Combined with IP-Adapter [58]. Our model, when combined with the IP-Adapter [58], enables the generation of target individuals wearing target garments. We leverage the ID preservation capability of IP-Adapter FaceID-PlusV2 [5] to deliver an authentic try-on experience. The visual results, shown in Figure 16, demonstrate the remarkable compatibility of our methods with current plugins.

E-commerce model generation. Leveraging the capabilities of ControlNet [59], our model can generate e-commerce models guided by specific conditions, such as OpenPose and DensePose. We present the OpenPose-guided generation results in Figure 14.

Stylized garment-centric generation. Furthermore, by replacing the standard Stable Diffusion 1.5 model with other diverse base models, we can generate creative and stylized outputs while preserving the intricate details of the garments. We present these results in Figure 15.

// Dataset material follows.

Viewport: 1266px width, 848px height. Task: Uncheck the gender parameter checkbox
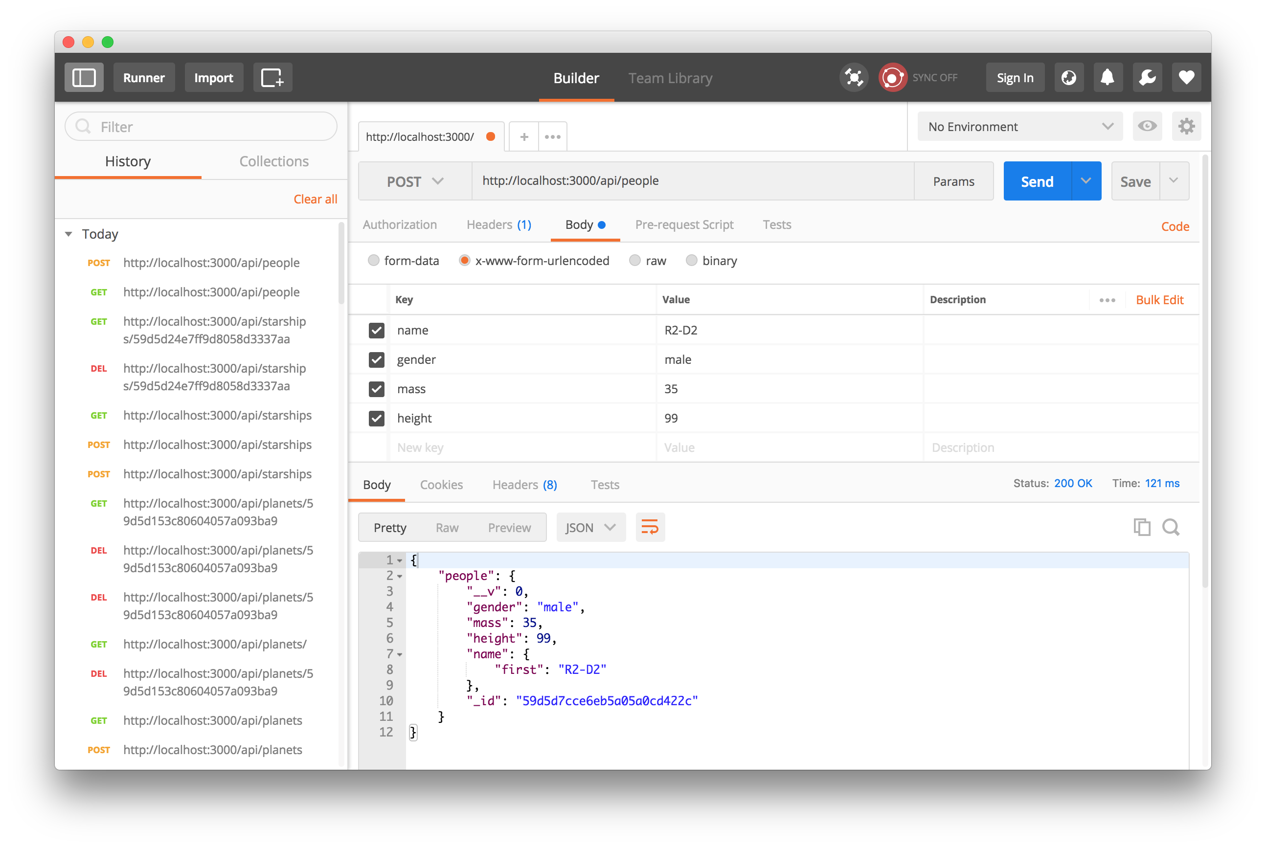(377, 360)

Appendix G Limitations and Discussion

Our model faces two main challenges: the VAE reconstruction problem and the generation of incorrect accessories. Fig.17 shows that the standard VAE used in Stable Diffusion 1.5 fails to preserve all the details of the garment through a simple reconstruction. Although we tried to employ a more advanced version of VAE[6], the problem cannot be fully solved. Therefore, research on how to better preserve detailed information may need further improvement. Meanwhile, in the context of incorrect accessory generation, we found that the trained model may tend to generate some incorrect accessories during inference, especially for the high-resolution version. This is often caused by inaccurate parsing conditions, e.g., garment-agnostic masks or DensePose. We leave this problem for future work.